Making Digital Books: Formatting Your Novel for Print-on-Demand (PoD)

Making Digital Books: Add your ebook to the top of the stack!

Here’s a thought or two about the future of print book publishing, from a small publisher’s perspective: Why print up 10,000 copies of a book, pay to store it in a warehouse and then pay more to ship it to bookstores, and pay again for returns if the book doesn’t sell?

Why not make it so each book has a press run of only as many books as needed? Even if it’s just one?

That’s print-on-demand (PoD). A customer orders a book, a book gets printed, and then shipped to the customer. No trucks full of boxes of books (except the UPS truck with the customer’s book), no warehouses, no returns. Just a printed book whenever it’s needed.

Pretty cool, huh? Luckily, the quality of PoD presses has gotten so high that you can’t tell them apart from “real” books from traditional publishers unless you know where to look.

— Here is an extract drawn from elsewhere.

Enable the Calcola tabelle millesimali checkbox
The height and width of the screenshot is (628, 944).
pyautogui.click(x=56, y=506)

And the PoD press I’m going to focus on for novels (not stories, as they’re not worth the effort) is CreateSpace, which is part of the empire.

After you’ve formatted your book for Smashwords, the Kindle, and the Nook, it’s just a few steps more to set up a book as a PoD book. Having a print version of your books makes it that much easier to reach more readers.

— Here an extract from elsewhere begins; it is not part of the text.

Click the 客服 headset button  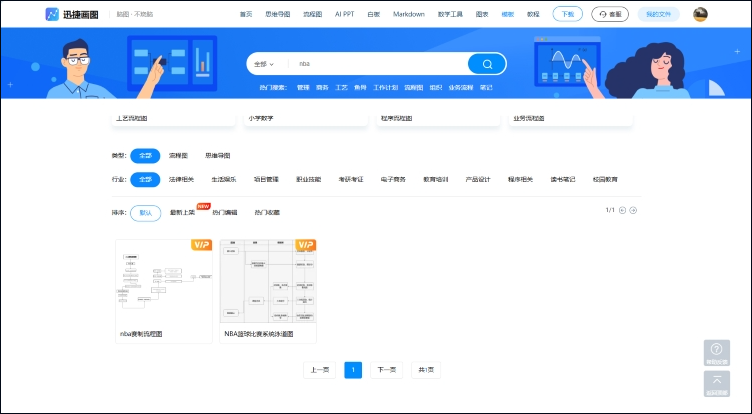pos(609,14)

Steps for Formatting for CreateSpace PoD

  1. Copy the Word document you formatted for Smashwords, but give the file a new name, such as “XYZ_PoD.doc.”
  2. Using the new Word doc for PoD, repeat steps 1-15 for the Formatting your Word document for Smashwords process covered in the Smashwords blog entry.
    Note: The following settings are what I’ve been using. You may want to tweak them according to your tastes, and to fit your book size.
  3. Next, change the font for the whole document to Times New Roman 11. You may want to use a bigger font for the title on the Title page (see the Organizing your PoD topic below for details).
  4. Set the spacing for the whole document to 1.15. This makes it a lot easier to read than single-spacing.
  5. Click the Page Setup button (on the Page Layout tab in newer versions of Word) and adjust the settings:
    1. Set the margins to .6” top, .6” bottom, .63” inside, and .9” sides/outside.
    2. Keep the orientation as Portrait
    3. Select Mirror margins for the Multiple pages option.
    4. On the Paper tab, select Custom size and set the page size to 6” (width) x 9” (height)
  6. Set the alignment in whole book to Justified.
  7. Fix Chapter Titles and scene breaks (* * * * *) so they’re centered.
  8. Make sure chapter titles start on the same line throughout your book. I start my  titles 2 inches from the top (use the Ruler function to see the measurements on the left and top borders)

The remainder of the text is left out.